**PROBLEM TO SOLVE:** From the line containing "Image resolution: width=2130" to the end of the records below, both included, every line should be repeated exactly; pictures should be dropped.

SOURCE MATERIAL START

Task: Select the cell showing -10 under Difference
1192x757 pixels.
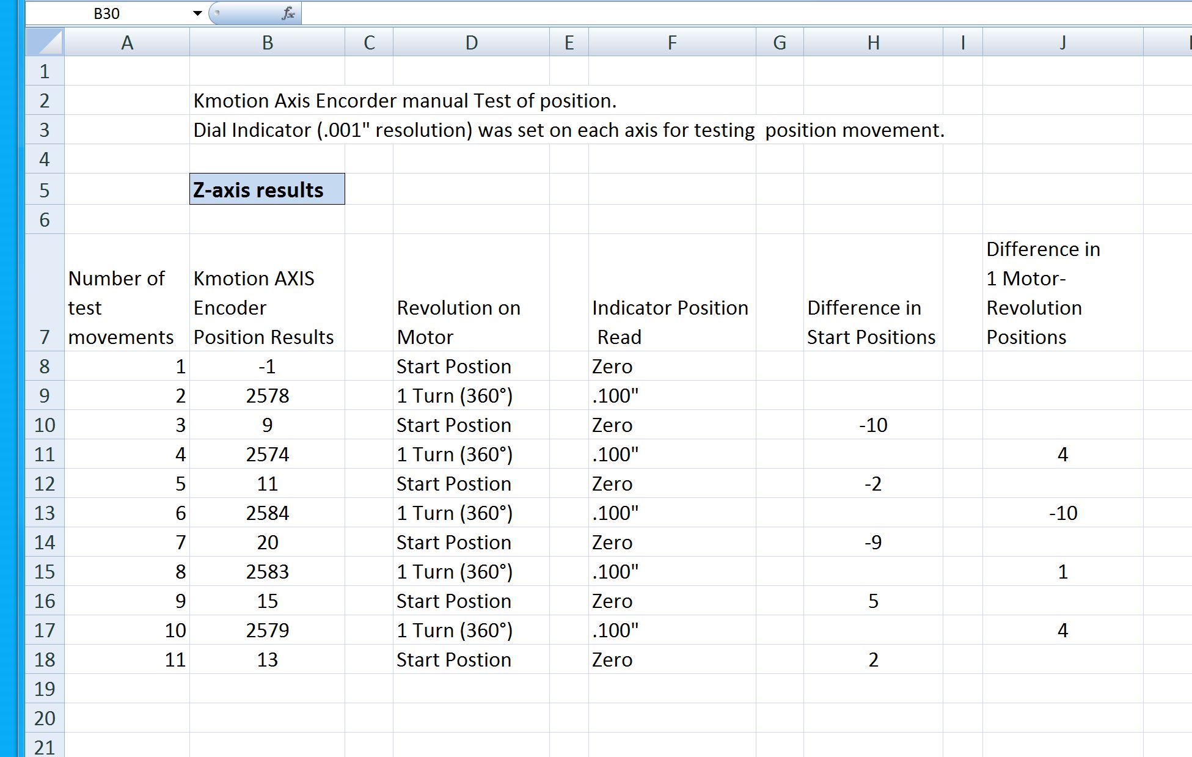Action: pyautogui.click(x=872, y=425)
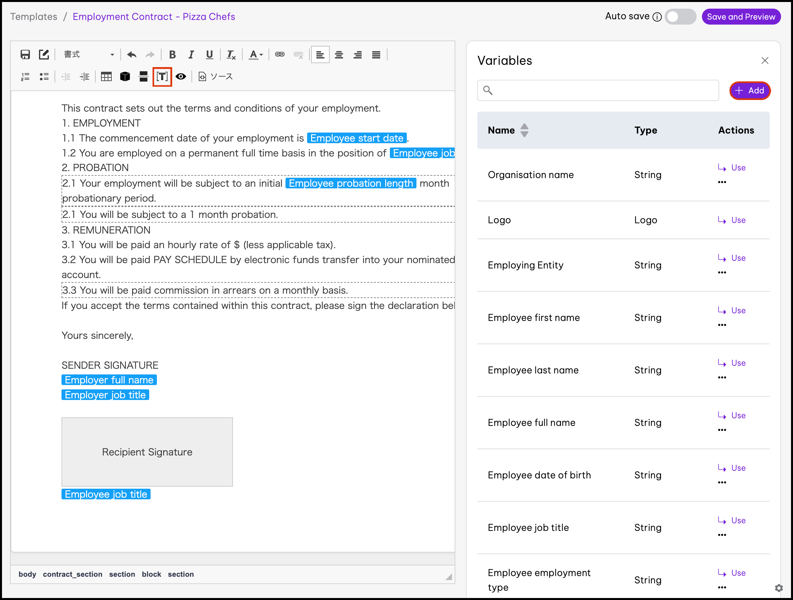The width and height of the screenshot is (793, 600).
Task: Click the black cube block icon
Action: tap(125, 76)
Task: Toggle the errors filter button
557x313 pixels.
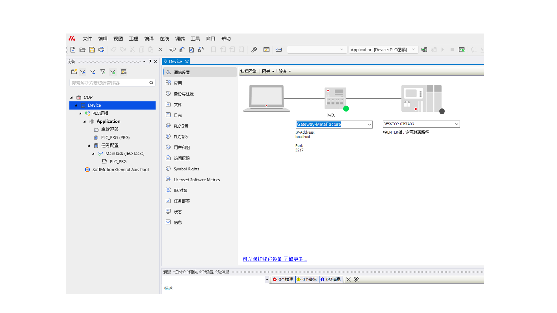Action: click(283, 279)

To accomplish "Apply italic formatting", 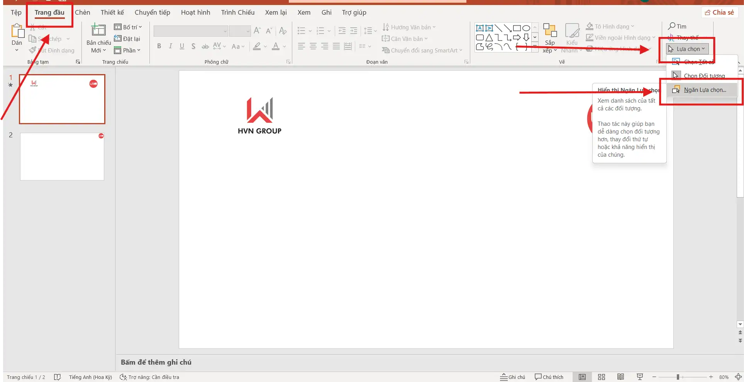I will 170,46.
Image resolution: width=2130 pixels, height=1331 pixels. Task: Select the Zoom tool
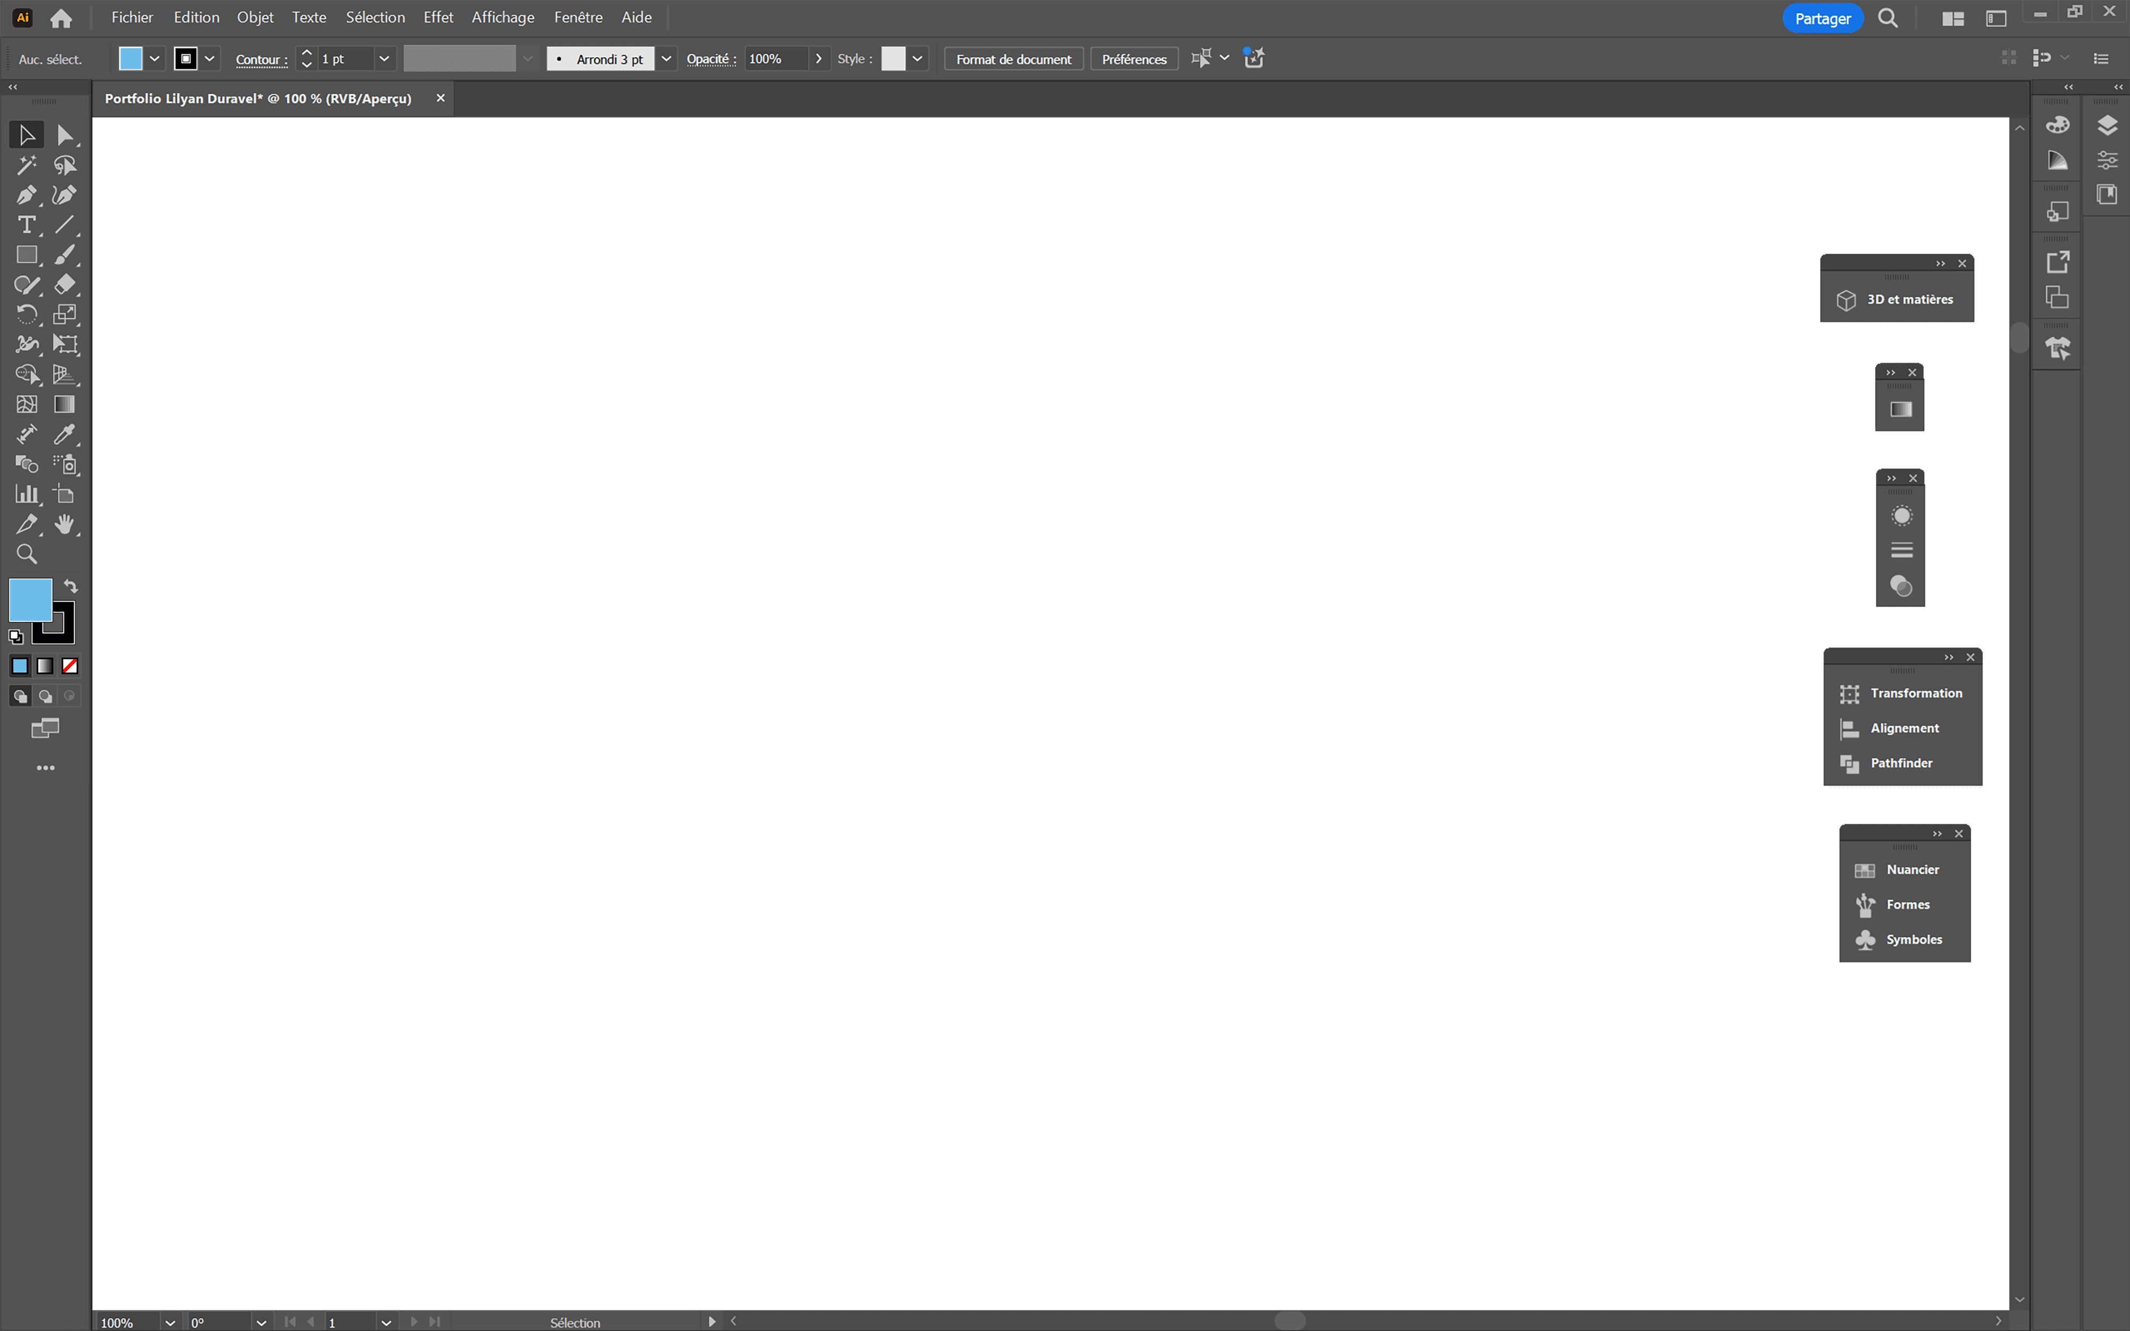pyautogui.click(x=26, y=554)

SOURCE MATERIAL END

**SOLUTION FOR THIS TASK:**
Image resolution: width=2130 pixels, height=1331 pixels. Task: Select the Zoom tool
pyautogui.click(x=26, y=554)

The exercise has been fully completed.